Genecand Benoît · Nationalrat · 2017-03-09
Genecand Benoît · Nationalrat · Genf · FDP-Liberale Fraktion · 2017-03-09
Wortprotokoll
J'ai une pensée émue pour le public, certes peu nombreux, qui est venu ce matin et qui tombe sur un débat aussi ésotérique! Laissez-moi le résumer en deux mots pour vous avant le vote.
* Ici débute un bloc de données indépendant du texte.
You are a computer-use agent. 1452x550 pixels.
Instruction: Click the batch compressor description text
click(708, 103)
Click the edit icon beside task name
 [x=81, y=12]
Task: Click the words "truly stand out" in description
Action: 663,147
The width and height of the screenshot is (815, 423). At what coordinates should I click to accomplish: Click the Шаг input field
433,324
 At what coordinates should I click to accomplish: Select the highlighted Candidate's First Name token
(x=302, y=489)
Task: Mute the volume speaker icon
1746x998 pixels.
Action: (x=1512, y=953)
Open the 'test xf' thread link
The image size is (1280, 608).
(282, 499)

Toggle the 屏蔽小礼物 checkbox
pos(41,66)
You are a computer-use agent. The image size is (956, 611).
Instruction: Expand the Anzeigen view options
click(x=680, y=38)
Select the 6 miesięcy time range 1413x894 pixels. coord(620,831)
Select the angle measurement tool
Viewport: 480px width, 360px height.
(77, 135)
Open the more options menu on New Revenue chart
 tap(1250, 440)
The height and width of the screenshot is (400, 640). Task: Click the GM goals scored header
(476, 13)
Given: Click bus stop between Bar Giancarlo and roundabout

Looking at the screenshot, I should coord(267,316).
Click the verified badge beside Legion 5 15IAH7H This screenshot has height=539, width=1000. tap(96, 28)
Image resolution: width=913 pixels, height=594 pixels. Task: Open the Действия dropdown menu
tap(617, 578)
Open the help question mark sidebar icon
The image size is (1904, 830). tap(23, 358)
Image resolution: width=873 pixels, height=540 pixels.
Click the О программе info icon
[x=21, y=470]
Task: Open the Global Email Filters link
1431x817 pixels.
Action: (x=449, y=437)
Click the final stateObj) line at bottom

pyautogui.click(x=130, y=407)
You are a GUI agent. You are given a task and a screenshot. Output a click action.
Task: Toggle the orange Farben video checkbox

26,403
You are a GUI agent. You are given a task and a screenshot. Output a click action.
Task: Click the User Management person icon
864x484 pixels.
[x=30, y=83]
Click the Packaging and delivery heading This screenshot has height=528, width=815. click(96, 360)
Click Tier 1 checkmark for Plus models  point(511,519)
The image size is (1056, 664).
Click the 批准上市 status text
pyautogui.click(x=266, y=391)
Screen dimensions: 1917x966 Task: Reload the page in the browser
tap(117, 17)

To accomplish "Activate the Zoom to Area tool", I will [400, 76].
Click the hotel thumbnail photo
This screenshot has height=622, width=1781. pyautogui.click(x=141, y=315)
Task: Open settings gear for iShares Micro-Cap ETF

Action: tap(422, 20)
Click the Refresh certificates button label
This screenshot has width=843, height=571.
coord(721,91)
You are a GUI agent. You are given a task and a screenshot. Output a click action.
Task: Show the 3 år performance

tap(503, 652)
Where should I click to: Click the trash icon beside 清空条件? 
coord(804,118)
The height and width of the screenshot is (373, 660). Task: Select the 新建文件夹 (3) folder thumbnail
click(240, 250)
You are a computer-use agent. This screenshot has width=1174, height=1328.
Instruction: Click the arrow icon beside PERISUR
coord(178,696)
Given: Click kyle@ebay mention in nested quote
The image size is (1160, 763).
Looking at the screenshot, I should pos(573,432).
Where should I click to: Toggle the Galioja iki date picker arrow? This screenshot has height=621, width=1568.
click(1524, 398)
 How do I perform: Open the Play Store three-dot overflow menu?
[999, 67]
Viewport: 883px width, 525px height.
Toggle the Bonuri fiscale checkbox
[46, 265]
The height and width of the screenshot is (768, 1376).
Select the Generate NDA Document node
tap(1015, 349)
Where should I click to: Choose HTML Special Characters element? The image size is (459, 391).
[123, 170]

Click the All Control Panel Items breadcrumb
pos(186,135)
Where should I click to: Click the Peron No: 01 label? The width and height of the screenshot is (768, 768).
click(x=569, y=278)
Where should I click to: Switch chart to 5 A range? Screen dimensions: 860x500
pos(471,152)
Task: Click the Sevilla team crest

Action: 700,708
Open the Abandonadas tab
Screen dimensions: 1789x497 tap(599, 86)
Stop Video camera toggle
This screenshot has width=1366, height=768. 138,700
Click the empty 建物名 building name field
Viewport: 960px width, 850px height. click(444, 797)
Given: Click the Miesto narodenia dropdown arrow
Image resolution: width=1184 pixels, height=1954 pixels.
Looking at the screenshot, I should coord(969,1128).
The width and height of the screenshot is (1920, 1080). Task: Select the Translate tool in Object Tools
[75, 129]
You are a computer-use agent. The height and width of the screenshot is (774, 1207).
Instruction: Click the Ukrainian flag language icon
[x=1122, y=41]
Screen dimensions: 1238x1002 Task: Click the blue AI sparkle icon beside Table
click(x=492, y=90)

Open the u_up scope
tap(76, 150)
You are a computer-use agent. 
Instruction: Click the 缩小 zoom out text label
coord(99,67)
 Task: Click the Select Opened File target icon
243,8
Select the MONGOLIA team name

Nous parlons donc des capacités aux frontières, c'est-à-dire de la possibilité d'importer et d'exporter du courant électrique. Ces capacités en Suisse sont importantes, mais elles sont limitées: on parle de 9 gigawatts pour l'ensemble du pays et de 5 gigawatts au nord du pays, là où il y a un problème. Pourquoi en parle-t-on? On en parle parce que l'Elcom nous a rendu attentifs au fait que si tous les bénéficiaires prioritaires utilisaient - et j'insiste sur le fait qu'il s'agit d'une hypothétique - leurs priorités, alors nous aurions des engorgements programmés. C'est cela le départ de cette discussion législative.
Je rappellerai qui sont les trois bénéficiaires de priorités. D'abord, ce sont les clients finaux, c'est-à-dire Monsieur et Madame Tout-le-Monde. On peut dire que cette priorité compense le fait que ces bénéficiaires n'aient pas accès au marché libre. Ensuite, une priorité a été accordée aux énergies renouvelables. Cela semble de bonne politique, dans une stratégie énergétique, que de faire bénéficier d'une priorité l'électricité provenant d'énergies renouvelables. Enfin, une priorité concerne les contrats à long terme, au bénéfice exclusif des producteurs français d'énergie nucléaire.
Donc, au départ de cette discussion, nous avons un souci théorique d'engorgement. Ce souci peut être qualifié de théorique, puisque deux de ces trois bénéficiaires n'utilisent presque pas la priorité qui leur a été accordée. Les consommateurs finaux ne l'utilisent pas, parce que personne ne cherche à leur en faire profiter; et il en va de même pour les énergies renouvelables parce qu'en fait on avantage les énergies renouvelables produites en Suisse. Les seules qui en profitent, ce sont les centrales nucléaires françaises, avec 2,5 gigawatts de puissance mobilisée.
Que dit la majorité de la commission? Elle est d'avis que, quitte à faire le ménage parmi ces priorités, autant le faire comme il faut, c'est-à-dire s'attaquer aux trois priorités, en commençant certainement par la seule avec laquelle on ait un bénéficiaire qui utilise cette capacité.
Il serait absurde, c'est le sens de la proposition de la majorité, de supprimer la priorité aux consommateurs finaux, à Monsieur ou Madame Tout-le-Monde; d'envoyer encore une fois le signal que, dans notre pays, le citoyen lambda peut payer l'électricité autant que nécessaire et que jamais il ne se plaindra; de supprimer la priorité en faveur de l'électricité produite au moyen d'énergies renouvelables, alors que, soi-disant, on veut miser sur les énergies renouvelables; de ne pas abolir, en vertu d'une "Sunset-Klausel", la seule priorité aujourd'hui utilisée.
Toutes les raisons mentionnées par le porte-parole de la minorité peuvent être comprises dans le sens contraire. Il est évident que dans un marché libre, si on supprime toute priorité aux frontières, la sécurité de l'approvisionnement sera meilleure. Il est évident que dans un marché libre - et Dieu sait si le marché de l'électricité est loin d'être un marché libre! -, si on supprime toutes les priorités, surtout celles qui sont appliquées, le prix de l'électricité baissera.
Donc voici la position de la majorité de la commission. On fait un travail législatif préventif. On supprime des bénéfices encaissés au détriment de la population, au détriment des énergies renouvelables. C'est l'occasion d'abolir une vieille exception en faveur du nucléaire français. On ne l'abolit pas [PAGE 307] d'une manière brutale, mais on prévoit dix ans pour pouvoir s'adapter. Si des dédommagements doivent être versés - parce qu'il y a encore un "si", nous-mêmes parlementaires ne connaissons absolument pas la teneur de ces contrats -, ce n'est pas à la population de les payer mais à Swissgrid en prélevant dans le pot alimenté par les enchères aux frontières.
Donc, quitte à faire le travail, faites-le comme il faut et suivez la majorité de la commission à l'article 33b alinéa 4 de la loi sur l'approvisionnement en électricité.